TomBradysLeftKneecap · 16/08/2022 22:35

How sentimental were you with their childhood belongings?

We are about to move as all our kids are either in Uni or post graduate and our lovely home is just too big for two of us to rattle around in.

As I’m packing, I’m having a crisis of conscience. Should I really be binning 20 years of childhood art? Do I really need to keep their favourite pillowcase from when they were 8, even though I will always love it from the years of lying on it with them reading their bedtime stories? What about their trophies and their “stuff” from teenage years?
Do people keep them all or take a photo of it and move on?

Would love to hear how other people attack this process plus, if I’m honest, I want a reason to prat around on MN instead of packing right now 😀

OP posts:
tickticksnooze · 17/08/2022 10:33

My mum made a scrapbook each with her favourite pieces of childhood art then recycled the rest. She also kept enough of the other stuff for a memory box each, along with the stories of why she'd kept things - a bit like your pillowcase example.

(But my mum is dead, it wasn't a cluttering exercise.)

tickticksnooze · 17/08/2022 10:37

*decluttering, obviously

The sample of things my mum kept are important to me. Not so much for nostalgia but a connection to the relationship with her. I'd keep at least some of it for them for the same reason one day.
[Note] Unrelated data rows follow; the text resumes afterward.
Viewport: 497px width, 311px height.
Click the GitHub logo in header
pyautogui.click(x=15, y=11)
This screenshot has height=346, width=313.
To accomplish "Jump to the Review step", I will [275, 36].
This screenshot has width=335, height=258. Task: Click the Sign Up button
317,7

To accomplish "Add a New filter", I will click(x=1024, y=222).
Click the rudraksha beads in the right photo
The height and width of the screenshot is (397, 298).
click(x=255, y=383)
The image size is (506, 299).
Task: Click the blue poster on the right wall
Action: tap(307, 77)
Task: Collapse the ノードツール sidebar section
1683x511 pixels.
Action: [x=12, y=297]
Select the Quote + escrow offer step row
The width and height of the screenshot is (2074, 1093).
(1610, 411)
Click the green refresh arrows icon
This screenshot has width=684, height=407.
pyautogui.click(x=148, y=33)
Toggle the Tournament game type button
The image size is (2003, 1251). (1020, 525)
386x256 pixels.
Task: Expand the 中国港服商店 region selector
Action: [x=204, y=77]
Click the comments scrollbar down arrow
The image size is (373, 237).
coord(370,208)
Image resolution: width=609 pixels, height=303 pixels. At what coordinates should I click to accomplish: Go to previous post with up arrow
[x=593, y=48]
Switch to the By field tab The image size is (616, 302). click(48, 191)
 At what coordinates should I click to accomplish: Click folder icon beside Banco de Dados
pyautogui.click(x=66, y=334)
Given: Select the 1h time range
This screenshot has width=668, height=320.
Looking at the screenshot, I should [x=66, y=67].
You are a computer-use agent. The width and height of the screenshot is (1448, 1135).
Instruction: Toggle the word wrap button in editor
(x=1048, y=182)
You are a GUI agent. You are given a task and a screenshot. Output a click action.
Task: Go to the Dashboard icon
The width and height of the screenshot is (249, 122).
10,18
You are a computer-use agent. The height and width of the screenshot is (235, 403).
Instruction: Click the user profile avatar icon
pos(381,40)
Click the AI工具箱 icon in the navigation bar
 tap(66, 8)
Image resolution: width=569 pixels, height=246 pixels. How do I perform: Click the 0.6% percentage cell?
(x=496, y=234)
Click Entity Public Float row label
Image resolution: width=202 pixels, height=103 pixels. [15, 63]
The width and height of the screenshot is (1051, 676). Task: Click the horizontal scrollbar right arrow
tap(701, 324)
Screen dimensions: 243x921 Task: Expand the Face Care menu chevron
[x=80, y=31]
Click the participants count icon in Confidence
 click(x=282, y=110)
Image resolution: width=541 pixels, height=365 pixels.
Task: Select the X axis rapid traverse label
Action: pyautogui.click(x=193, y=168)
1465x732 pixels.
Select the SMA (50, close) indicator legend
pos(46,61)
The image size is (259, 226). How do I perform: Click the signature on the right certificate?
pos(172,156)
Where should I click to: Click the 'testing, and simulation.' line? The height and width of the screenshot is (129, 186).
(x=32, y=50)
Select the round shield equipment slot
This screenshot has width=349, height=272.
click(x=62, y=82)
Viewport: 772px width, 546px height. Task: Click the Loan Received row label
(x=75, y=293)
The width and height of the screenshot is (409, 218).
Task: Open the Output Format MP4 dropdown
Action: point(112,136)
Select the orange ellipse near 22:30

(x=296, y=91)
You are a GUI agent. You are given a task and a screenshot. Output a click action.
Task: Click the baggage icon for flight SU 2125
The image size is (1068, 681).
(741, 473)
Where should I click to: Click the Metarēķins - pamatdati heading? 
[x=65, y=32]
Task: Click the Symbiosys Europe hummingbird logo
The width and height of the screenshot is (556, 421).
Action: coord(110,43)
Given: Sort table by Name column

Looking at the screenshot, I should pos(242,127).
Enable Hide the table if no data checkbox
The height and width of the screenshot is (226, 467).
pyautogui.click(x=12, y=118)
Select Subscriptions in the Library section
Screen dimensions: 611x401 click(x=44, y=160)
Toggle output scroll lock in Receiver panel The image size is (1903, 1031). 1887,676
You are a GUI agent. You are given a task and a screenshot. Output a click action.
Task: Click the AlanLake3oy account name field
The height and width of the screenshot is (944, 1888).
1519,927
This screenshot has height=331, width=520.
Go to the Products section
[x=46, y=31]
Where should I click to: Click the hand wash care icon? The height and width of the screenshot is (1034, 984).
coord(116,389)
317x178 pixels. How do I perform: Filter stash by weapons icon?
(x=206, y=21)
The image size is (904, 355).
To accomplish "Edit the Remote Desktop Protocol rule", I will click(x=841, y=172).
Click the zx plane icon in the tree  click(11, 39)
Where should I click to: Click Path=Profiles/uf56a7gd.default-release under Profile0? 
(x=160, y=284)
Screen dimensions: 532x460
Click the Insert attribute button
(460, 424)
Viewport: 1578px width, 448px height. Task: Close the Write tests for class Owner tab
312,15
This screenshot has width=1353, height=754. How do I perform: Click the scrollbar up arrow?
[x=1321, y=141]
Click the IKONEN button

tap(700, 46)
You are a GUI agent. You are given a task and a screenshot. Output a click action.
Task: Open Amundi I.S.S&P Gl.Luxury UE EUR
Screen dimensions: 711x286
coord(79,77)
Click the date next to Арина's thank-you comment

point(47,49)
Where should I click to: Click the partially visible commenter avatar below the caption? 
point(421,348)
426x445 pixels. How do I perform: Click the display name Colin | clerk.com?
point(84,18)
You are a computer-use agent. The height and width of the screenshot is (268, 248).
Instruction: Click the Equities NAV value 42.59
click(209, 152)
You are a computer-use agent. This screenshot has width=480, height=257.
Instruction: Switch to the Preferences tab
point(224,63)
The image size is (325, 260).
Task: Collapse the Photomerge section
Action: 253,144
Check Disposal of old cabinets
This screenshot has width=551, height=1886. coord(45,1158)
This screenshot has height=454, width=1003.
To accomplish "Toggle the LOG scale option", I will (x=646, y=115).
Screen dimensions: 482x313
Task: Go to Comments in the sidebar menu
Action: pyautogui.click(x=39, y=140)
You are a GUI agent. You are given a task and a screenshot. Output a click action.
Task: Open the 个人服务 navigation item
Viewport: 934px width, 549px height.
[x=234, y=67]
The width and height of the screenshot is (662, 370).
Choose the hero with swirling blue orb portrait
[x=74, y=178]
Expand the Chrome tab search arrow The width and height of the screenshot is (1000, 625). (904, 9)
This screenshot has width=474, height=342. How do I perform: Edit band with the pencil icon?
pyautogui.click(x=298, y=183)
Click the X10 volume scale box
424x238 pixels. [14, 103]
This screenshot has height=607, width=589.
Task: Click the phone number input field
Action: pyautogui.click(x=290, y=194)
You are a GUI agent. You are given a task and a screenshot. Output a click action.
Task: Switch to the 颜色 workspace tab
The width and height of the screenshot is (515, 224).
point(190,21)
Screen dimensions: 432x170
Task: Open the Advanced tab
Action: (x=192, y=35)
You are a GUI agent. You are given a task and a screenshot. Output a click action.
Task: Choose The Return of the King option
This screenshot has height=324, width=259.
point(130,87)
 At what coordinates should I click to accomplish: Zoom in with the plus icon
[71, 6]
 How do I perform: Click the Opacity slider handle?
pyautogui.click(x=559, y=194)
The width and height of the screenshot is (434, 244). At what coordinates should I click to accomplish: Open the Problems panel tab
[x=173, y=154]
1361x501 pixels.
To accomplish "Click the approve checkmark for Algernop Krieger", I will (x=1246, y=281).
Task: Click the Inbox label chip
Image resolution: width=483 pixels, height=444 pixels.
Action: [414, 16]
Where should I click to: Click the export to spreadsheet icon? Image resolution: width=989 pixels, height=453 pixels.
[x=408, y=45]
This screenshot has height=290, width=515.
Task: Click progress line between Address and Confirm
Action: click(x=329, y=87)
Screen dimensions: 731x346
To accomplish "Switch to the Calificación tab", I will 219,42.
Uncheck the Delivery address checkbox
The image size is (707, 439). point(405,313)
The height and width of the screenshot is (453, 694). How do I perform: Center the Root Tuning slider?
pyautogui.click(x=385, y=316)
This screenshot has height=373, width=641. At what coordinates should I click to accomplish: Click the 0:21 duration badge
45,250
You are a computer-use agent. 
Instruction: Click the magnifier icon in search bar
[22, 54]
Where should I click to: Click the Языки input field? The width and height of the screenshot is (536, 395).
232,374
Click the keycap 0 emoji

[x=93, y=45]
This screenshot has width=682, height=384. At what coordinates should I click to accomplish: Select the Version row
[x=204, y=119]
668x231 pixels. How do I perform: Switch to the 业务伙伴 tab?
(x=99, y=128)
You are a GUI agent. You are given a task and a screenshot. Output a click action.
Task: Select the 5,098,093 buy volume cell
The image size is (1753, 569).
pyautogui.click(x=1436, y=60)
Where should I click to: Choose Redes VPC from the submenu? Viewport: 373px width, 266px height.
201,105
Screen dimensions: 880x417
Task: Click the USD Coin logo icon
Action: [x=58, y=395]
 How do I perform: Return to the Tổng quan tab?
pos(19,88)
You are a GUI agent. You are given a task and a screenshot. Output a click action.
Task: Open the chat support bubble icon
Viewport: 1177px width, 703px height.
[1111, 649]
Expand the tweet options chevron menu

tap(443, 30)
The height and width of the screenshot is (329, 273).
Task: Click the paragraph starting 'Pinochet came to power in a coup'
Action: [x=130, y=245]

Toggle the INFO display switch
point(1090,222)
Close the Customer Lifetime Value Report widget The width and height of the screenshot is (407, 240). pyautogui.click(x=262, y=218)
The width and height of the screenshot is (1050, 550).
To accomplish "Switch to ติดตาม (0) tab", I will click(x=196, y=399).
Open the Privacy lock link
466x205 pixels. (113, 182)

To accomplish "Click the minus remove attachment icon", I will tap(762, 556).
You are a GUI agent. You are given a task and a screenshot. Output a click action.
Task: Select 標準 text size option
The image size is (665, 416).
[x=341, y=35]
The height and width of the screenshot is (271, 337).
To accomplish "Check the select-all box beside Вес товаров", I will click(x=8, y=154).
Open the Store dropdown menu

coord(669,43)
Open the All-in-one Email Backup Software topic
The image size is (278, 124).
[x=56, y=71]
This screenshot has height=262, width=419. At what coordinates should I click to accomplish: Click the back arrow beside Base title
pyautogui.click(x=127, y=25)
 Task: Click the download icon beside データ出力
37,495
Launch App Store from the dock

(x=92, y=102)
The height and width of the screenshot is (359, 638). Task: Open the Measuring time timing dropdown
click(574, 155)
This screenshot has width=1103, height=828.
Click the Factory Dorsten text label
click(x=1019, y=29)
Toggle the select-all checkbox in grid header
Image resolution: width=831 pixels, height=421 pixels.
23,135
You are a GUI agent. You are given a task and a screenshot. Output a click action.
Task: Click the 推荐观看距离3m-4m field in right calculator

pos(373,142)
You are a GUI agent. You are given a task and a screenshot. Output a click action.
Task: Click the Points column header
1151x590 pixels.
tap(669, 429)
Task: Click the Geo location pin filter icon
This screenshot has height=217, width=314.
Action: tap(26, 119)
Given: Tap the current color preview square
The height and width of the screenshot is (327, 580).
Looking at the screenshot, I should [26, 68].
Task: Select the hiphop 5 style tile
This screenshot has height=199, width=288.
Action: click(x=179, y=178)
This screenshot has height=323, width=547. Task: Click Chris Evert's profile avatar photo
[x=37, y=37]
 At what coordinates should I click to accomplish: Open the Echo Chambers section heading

I actually think the pillowcase example of yours is beautiful from the relationship and love it shows.

sleepymum50 · 17/08/2022 10:56

My DD is 25 and moved out to uni 7 years ago. A lot of her stuff was left behind. I am moving soon so everytime she visits I am grabbing a box and asking what she wants to take home or wants me to keep for her.

Like @Bimblybomeyelash she is very unsentimental, and just says get rid of it all. But I just can’t part with the headband she’d made at 15 to go to the Isle of Wight festival, or the panda onesie that is in all her teenage sleepover photos.

I’ve already curated her primary school years, exercise books, medals, certificates, art.

I guess I’m hoping the point when I don’t have room to store it any more, and she is old enough to have a house that’s big enough to take it, meet at some point.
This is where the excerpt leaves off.